William English Walling Papers, 1871-1962


William English Walling, twentieth century author and lecturer, was born in Louisville, Kentucky, March 14, 1877, and died after a short illness in Amsterdam, Holland, September 12, 1936. While he was a youth he moved with his parents, Dr. Willoughby and Mrs. Rosalind (English) Walling, to Chicago, where he was graduated with honors from the University of Chicago in 1897. He returned to the University in 1899 and 1900 to do graduate work in economics and political science.

For a short time he served as a factory inspector for the state of Illinois, engaged especially in enforcing the state's child labor law and its regulations for safety and sanitation. From 1902 to 1905 he was a resident of University Settlement in New York City, and between 1905 and 1907 traveled widely in Europe, studying political and economic conditions and talking at length with social reformers and labor leaders, many of whom were of national importance.

As a journalist in Russia after the revolution of 1905, Walling became acquainted with Tolstoy and met many others there-- intellectuals, noblemen, and commoners. In 1906 he was married to Anna Strunsky, a noted writer on social problems, and late in 1907 they were arrested and held for a short time in Russia. On his return to the United States he published his first book, Russia's Message, a work translated into Russian and German and circulated in English as well as American editions.

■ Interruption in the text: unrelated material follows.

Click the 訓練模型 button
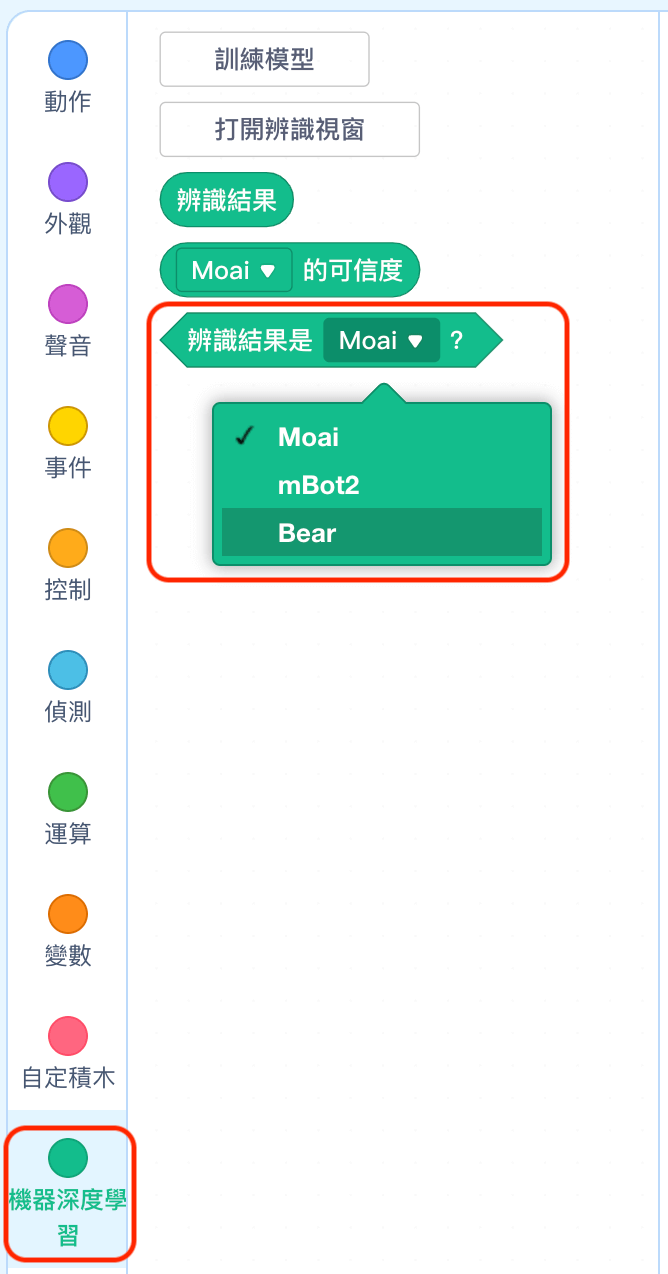This screenshot has height=1274, width=668. coord(265,59)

Mr. Walling had already attracted attention in the United States as a lecturer and writer. He was one of a group of American liberals, many of them wealthy, who worked in behalf of social reform early in the century, and frequently referred to himself as an “independent socialist.” On March 9, 1910, Walling wrote to George H. Shibley of Philadelphia, “Recently I have even joined the Socialist Party.” However, according to an article appearing in the AFL Weekly News Service, September 19, 1936, “Along with other prominent American socialists he left the official Socialist party about 1917...”, and thereafter devoted himself to advancing socialism as he interpreted it.

On May 5, 1917, Woodrow Wilson wrote to Walling asking him to be a member of a commission the President planned to send to Russia “to show our interest and sympathy at this critical juncture in Russian affairs...” Although Walling was in frequent consultation with the Secretary of Labor, he declined to become a member of the commission. Two years later, at the request of President Wilson, he accompanied Samuel Gompers and the American labor delegation to Europe, and was present at the first congress of the Trade Union International.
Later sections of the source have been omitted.